▶ INFORMATION SUPPLIED:
....................
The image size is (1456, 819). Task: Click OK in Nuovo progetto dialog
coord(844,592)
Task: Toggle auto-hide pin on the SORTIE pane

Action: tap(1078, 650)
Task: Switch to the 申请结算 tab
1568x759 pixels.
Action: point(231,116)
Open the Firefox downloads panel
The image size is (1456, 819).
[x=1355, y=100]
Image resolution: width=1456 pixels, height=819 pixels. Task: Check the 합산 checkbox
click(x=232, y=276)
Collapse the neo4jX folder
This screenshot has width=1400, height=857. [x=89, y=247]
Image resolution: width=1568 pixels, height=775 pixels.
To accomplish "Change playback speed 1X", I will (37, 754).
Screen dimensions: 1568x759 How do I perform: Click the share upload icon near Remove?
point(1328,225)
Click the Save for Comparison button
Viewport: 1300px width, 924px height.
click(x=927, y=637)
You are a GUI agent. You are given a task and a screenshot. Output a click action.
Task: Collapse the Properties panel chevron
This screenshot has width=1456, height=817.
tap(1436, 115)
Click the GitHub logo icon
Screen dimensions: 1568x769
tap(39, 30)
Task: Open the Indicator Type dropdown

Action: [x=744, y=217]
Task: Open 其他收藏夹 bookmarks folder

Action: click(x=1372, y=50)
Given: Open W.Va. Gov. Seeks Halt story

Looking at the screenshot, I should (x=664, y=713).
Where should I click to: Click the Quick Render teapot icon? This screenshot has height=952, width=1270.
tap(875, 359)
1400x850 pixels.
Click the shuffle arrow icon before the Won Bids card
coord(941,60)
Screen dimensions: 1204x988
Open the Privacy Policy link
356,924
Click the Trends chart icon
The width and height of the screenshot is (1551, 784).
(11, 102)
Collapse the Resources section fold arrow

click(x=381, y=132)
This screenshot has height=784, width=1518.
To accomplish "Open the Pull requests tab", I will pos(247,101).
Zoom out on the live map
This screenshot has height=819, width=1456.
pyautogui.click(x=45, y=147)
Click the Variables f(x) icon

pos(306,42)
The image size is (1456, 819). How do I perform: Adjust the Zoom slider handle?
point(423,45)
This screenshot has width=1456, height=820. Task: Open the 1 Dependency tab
....................
In the material above, find every line with the word "accomplish" and show it.

▶ PROBLEM SOLUTION:
To accomplish "Change playback speed 1X", I will (37, 754).
To accomplish "Open the Pull requests tab", I will pos(247,101).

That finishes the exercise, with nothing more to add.